▸ **Exercise instructions**: Please repeat word for word the part of the article on language change below, starting at "So it will come" and ending at "in 2010 alone.".

▸ **Extracted text**:
──────

What's the generic term for a carbonated beverage?
Your answer to this question will be determined by where you live. Answers vary wildly, from soda, pop, and coke (even if the soda pop is not Coca-Cola) in various states of the US to 'soft drink' or 'fizzy drink' on the other side of the Atlantic.
So it will come as no surprise to anyone who has travelled and tried to order a carbonated beverage that a language can vary from region to region. Similarly, anyone who knows how 'to google', heard a 'vuvuzela', used 'the grid' or witnessed a 'bromance' will know that a language can change over time as well; new words regularly appear in our vernacular, words change their meaning and old words slowly die away.
Dictionaries try to keep on top of changes; around 2,000 new words were added to the New Oxford American Dictionary in 2010 alone.
But beyond this there is no comprehensive, systematic analysis of vocabulary or word formation - why do some words thrive, while other combinations of letters will never be accepted into a language?
An interdisciplinary team from the University of Würzburg in Germany is addressing this problem by building a 'metadictionary' containing the core units of all the words used in the last 500 years in the German language, including those specific to regional dialects. The goal, the researchers said, is to develop and test methods and algorithms for detecting and understanding variance.
The core units of words, the smallest part that conveys any meaning, are called 'morphemes'. For example, the word 'craftsmanship' can be broken down into three morphemes: craft + a 'gap element' s + man + ship, with each morpheme modifying the meaning of the total word.
When the researchers chopped up the words into their morphemes, they built a network where each morpheme was a node and each connection denoted that two morphemes were adjacent in a word. (See image, below)

──────

▸ **Raw data**:
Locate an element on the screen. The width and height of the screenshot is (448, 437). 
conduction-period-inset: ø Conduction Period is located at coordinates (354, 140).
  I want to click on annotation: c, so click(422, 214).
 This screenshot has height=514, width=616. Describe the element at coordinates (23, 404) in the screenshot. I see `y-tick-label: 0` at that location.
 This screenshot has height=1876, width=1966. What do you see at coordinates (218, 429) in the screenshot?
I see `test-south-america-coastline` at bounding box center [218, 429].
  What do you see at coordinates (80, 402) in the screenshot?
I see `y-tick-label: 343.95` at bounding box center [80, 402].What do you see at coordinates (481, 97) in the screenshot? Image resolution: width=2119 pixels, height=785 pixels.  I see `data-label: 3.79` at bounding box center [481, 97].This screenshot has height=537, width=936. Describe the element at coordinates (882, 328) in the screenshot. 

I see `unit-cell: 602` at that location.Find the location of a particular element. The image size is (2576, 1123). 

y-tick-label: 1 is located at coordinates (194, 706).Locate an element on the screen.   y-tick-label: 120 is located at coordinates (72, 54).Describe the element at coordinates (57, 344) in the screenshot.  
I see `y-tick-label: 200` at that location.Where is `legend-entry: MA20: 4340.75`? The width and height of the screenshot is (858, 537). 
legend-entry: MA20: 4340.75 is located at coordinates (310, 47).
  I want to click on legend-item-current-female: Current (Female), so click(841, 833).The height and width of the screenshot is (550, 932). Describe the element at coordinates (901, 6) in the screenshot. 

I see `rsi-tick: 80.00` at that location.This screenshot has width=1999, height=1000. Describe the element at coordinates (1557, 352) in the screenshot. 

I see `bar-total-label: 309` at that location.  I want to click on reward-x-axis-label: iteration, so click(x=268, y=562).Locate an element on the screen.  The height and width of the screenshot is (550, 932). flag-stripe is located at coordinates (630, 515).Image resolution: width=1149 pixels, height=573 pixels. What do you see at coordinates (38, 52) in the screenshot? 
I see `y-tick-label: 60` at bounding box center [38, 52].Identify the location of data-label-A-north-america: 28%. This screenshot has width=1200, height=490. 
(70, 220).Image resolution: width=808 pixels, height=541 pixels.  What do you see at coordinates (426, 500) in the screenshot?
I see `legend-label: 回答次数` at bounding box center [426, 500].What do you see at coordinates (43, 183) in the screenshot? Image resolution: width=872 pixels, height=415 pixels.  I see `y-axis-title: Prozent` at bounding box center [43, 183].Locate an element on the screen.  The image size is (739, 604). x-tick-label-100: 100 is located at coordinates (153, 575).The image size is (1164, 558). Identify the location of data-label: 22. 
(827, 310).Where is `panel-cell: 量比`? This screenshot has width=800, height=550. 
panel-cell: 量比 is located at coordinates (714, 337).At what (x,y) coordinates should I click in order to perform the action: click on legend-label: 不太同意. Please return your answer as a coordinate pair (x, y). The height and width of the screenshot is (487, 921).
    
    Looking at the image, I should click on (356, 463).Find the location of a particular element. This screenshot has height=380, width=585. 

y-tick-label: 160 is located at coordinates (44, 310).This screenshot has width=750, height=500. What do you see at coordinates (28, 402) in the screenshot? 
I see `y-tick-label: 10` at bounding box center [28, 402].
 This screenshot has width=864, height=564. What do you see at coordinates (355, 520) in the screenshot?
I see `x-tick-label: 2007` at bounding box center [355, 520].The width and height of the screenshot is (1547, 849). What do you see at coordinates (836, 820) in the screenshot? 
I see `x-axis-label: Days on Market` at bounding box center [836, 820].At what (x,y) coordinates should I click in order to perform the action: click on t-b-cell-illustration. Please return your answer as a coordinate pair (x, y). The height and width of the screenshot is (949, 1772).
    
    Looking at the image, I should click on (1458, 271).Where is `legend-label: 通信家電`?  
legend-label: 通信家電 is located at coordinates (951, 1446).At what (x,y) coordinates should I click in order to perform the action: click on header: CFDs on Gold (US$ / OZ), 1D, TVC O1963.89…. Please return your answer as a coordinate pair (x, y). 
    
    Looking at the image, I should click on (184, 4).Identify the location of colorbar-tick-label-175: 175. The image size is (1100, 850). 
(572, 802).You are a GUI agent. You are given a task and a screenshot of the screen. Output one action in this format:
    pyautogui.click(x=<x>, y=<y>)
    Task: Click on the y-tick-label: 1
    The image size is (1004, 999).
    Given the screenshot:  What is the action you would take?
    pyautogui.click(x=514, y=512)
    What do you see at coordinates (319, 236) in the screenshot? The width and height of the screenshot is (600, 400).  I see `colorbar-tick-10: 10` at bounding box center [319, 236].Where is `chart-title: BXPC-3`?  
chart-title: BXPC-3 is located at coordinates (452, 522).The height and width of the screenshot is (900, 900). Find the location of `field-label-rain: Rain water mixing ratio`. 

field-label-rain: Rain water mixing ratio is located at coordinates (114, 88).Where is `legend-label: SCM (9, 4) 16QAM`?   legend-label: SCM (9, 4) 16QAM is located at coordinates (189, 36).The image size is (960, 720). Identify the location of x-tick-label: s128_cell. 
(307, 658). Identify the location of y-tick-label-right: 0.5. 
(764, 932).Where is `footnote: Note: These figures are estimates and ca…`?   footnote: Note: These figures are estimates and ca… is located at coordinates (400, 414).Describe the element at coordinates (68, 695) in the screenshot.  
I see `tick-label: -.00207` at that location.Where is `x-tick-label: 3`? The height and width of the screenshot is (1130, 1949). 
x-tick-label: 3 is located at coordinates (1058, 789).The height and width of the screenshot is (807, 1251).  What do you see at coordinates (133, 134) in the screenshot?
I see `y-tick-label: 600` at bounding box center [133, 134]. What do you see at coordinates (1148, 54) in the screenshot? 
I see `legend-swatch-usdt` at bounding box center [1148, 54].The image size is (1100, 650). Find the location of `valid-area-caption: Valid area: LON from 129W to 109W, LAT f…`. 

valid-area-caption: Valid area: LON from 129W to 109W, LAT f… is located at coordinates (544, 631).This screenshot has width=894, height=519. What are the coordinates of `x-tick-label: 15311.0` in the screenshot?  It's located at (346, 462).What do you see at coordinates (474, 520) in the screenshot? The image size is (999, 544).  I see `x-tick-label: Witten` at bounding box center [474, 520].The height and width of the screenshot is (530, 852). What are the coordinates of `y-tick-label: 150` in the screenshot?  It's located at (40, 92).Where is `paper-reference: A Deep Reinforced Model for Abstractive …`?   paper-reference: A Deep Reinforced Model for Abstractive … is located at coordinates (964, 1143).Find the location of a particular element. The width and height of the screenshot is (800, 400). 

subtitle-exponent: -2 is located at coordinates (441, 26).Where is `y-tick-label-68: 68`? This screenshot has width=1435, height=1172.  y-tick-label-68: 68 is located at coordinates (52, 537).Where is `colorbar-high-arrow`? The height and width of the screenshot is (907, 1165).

──────

▸ **Task result**:
So it will come as no surprise to anyone who has travelled and tried to order a carbonated beverage that a language can vary from region to region. Similarly, anyone who knows how 'to google', heard a 'vuvuzela', used 'the grid' or witnessed a 'bromance' will know that a language can change over time as well; new words regularly appear in our vernacular, words change their meaning and old words slowly die away.
Dictionaries try to keep on top of changes; around 2,000 new words were added to the New Oxford American Dictionary in 2010 alone.